The purpose of Practical Session 8 is to help you get familiar with DCGs that make use of additional arguments and goals.

First some keyboard exercises:

  1. Trace some examples using the DCG which uses extra arguments to handle the subject/object distinction, the DCG which produces parses, and the DCG which uses extra goals to separate lexicon and rules. Make sure you fully understand the way all three DCGs work.
  2. Carry out traces on the DCG for a n b n c n given in the text (the one that gave the Count variable the values 0 , succ(0) , succ(succ(0)) , and so on). Try cases where the three blocks of a s, b s, and c s are indeed of the same length as well as queries where this is not the case.

Now for some programming. We suggest the following mini-project, which draws on all you have learned so far. Incidentally, in the Practical Session at the end of Chapter 12 we will be asking to extend this work even further, so do take this project seriously.
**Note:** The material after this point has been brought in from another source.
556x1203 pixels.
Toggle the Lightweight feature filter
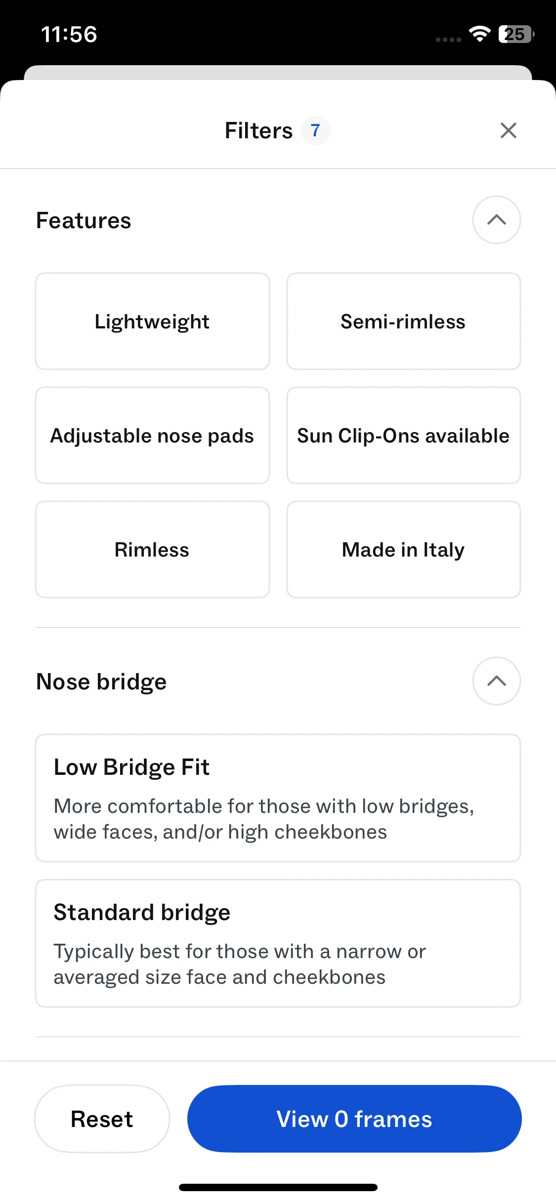point(152,321)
  1. First, bring together all the things we have learned about DCGs for English into one DCG. In particular, in the text we saw how to use extra arguments to deal with the subject/object distinction, and in the exercises you were asked to use additional arguments to deal with the singular/plural distinction. Write a DCG which handles both. Moreover, write the DCG in such a way that it will produce parse trees, and makes use of a separate lexicon.
  2. Once you have done this, extend the DCG so that noun phrases can be modified by adjectives and simple prepositional phrases (that is, it should be able to handle noun phrases such as “the small frightened woman on the table” or “the big fat cow under the shower”). Then, further extend it so that the distinction between first, second, and third person pronouns is correctly handled (both in subject and object form).